Thanks to a shattered heart, I had become a shameless pothead. And the weight of the memories of this particular holiday only made it that much harder to bear.

As always, Caz knew and understood. When he produced the pen, which counted as contraband in Georgia, I knew he wasn’t above breaking some rules to get me what I needed.

I wasn’t against breaking some rules to comply.

He ordered room service so we could wind down from our flight. We braved the crisp air to eat it on the terrace, where we talked about our game plan. After a lull in the conversation, he glanced at me.

“You okay?”

I shrugged. “Trying to be.”

“Let’s get out of here,” he suggested. Up for any distraction, I nodded.

We spent our one free afternoon at Piedmont Park in Midtown. There was a lot to explore there, including a 30-acre botanical garden.

“It’s so beautiful,” I murmured as I soaked it all in.

“It is,” he agreed softly, without taking his eyes from my face.

I dismissed it with a shrug. “You don’t have to say those things, Caz. You’re not on the clock.”

“You’re right,” he agreed. “That should tell you everything.” He reached over to brush the hair from my face, then bent to kiss my cheek, lingering there for a brief moment.

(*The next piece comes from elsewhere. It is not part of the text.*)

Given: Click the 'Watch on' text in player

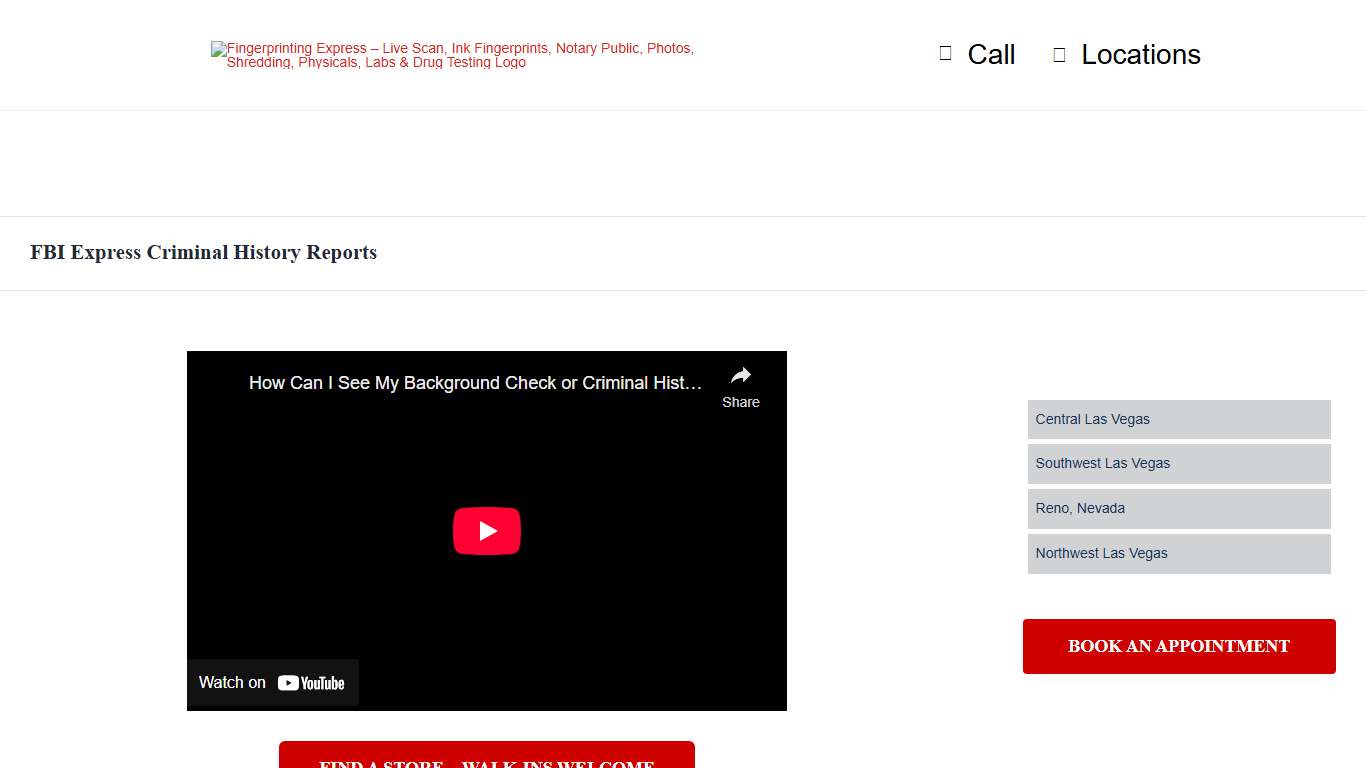Looking at the screenshot, I should pyautogui.click(x=232, y=683).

It was a romantic scene. It just starred the wrong man.

“Caz,” I started but he simply took me by the hand and pulled me towards our next exhibit.

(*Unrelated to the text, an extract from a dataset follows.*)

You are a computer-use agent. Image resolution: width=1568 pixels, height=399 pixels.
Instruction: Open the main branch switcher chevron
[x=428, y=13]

The natural beauty was so breathtaking it was hard to stay depressed. I drank it in like the balm for the soul it was. I smiled at Caz, who reached for my hand. I squeezed it. He squeezed back.

“You really do know what a woman needs, don’t you?”

He grinned. “Occupational hazard.”

I laughed. And I followed obediently wherever he led next. We biked along the beltway before we stopped for dinner, where we talked for hours about anything and everything. Caz Bixby was good company. I was grateful to have him along, so much so I gave him a long hug in the hallway before we parted for the night. He held on even after I let go. Our eyes met.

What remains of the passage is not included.